Notice there are two types of data in this object. The first is the coordinates of the identified peaks ranges(peak_counts). The second is the annotation of the these regions mcols(peak_counts). The following table show the description of the second annotation item. Except for the first three columns, all annotations were obtained using ChIPSeeker::annotatePeak as described in the inst/scripts.

col_name description
peak The GEO sample identifier of the samples containing this peak in a CharacterList.
name The name of the peak in the set of unique merged peaks.
annotation genomic feature of the peak, for instance if the peak is located in 5’UTR, it will annotated by 5’UTR. Possible annotation is Promoter-TSS, Exon, 5’ UTR, 3’ UTR, Intron, and Intergenic.
geneChr Chromosome of the nearest gene
geneStart Gene start
geneEnd Gene end
geneLength Gene length
geneStrand Gene Strand
geneId Gene symbol
distanceToTSS Distance from peak to gene TSS

The metadata is a list of one object. studies is a data.frame containing the bibliography information of the studies from which the data were collected. Here we show the first entry in the studies object.

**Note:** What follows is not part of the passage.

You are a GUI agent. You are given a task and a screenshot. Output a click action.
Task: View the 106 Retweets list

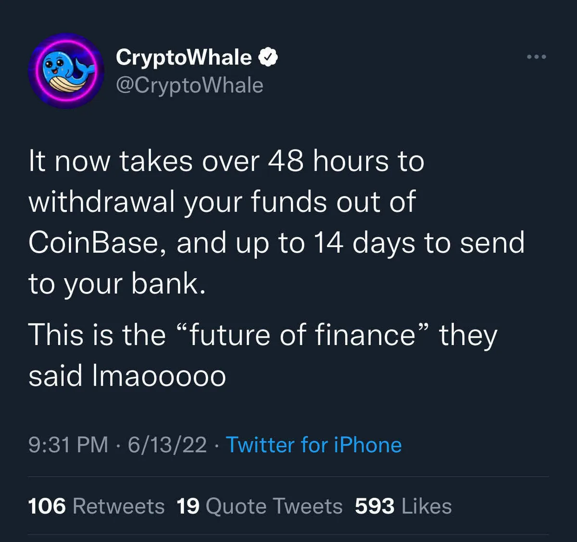[96, 506]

# print data of first study
metadata(peak_counts)$studies[1,]
#> # A tibble: 1 × 34
#>   CATEGORY BIBTEXKEY ADDRESS ANNOTE AUTHOR BOOKTITLE CHAPTER CROSSREF EDITION
#>   <chr>    <chr>     <chr>   <chr>  <list> <chr>     <chr>   <chr>    <chr>  
#> 1 ARTICLE  Brier2017 <NA>    <NA>   <chr>  <NA>      <NA>    <NA>     <NA>   
#> # ℹ 25 more variables: EDITOR <list>, HOWPUBLISHED <chr>, INSTITUTION <chr>,
#> #   JOURNAL <chr>, KEY <chr>, MONTH <chr>, NOTE <chr>, NUMBER <chr>,
#> #   ORGANIZATION <chr>, PAGES <chr>, PUBLISHER <chr>, SCHOOL <chr>,
#> #   SERIES <chr>, TITLE <chr>, TYPE <chr>, VOLUME <chr>, YEAR <dbl>,
#> #   ARCHIVEPREFIX <chr>, ARXIVID <chr>, DOI <chr>, EPRINT <chr>, ISBN <chr>,
#> #   ISSN <chr>, PMID <chr>, URL <chr>

Summary of the studies in the dataset

GEO series ID PubMed ID Num. of Samples Time (hr) Differentiation Stage Factor
SRP000630 18981474 18 0/ 24/ 48/ 72/ 96/ 144 0/1/2/3 PPARG/ RXRG/ POLR2A
SRP002283 20442865 1 NA 3 E2F4
SRP002337 20887899 15 -48/ 0/ 48/ 168 0/1/3 H3K4me3/ H3K27me3/ H3K36me3/ H3K4me2/ H3K4me1/ H3K27ac/ PPARG
SRP002507 20478996 2 0/ 6 0/1 CEBPB
SRP006001 21427703 13 0/ 2/ 4/ 48/ 144 0/1/3 CEBPB/ CEBPD/ NR3C1/ STAT5A/ RXRG/ PPARG/ POLR2A
SRP008061 21914845 1 24 1 TCF7
SRP009613 24315104 6 NA 0 PPARG/ JUN/ CREB1/ PSMB1/ Ubiquitin
SRP016054 23178591 4 NA/ 168 0/3 H3K4me3/ H3K27me3/ H3K9me2/ H3K9me3
SRP028367 23885096 7 168 3 PPARG/ MED1/ CEBPA/ POLR2A/ CREB1
SRP029985 24912735 3 0/ 168 0/3 KDM1A/ NRF1
SRP041129 24788520 10 NA 3 MED1/ CREB1/ EP300/ NCOR1/ CEBPA/ CEBPB/ ATF2/ JUND/ FOSL2
SRP041249 24857652 19 4 1 ATF2/ ATF7/ JUN/ FOSL2/ KLF4/ KLF5/ PBX1/ STAT1/ VDR/ RXRG/ MED1/ EP300/ SMARCA4/ H3K27ac/ H3K4me1/ H3K4me2
SRP042079 24953653 2 0 0 GPS2
SRP043216 25503565 8 NA 0 H3K27ac/ H3K27me3/ H3K36me3/ H3K4me1/ H3K4me3/ H3K79me2/ H3K79me3/ H4K20me1
SRP064188 26590716 11 0/ 144 0/3 H3K27me3/ H3K9me3/ SETDB1/ MBD1/ POLR2A
SRP065028 28398509 1 168 3 KMT2B
SRP078506 27899593 14 0/ 4/ 48 0/1 H3K4me3/ KDM5A/ KDM5C
SRP080809 28107648 2 NA 0 CEBPB
SRP100871 28475875 52 4/ 0/ 48/ 96/ 168 1/0/2/3 CTCF/ H3K27ac/ H3K4me1/ H3K4me2/ HDAC2/ HDAC3/ MED1/ NCOR1/ EP300/ SMC1A

Some of the samples included in this object are control samples.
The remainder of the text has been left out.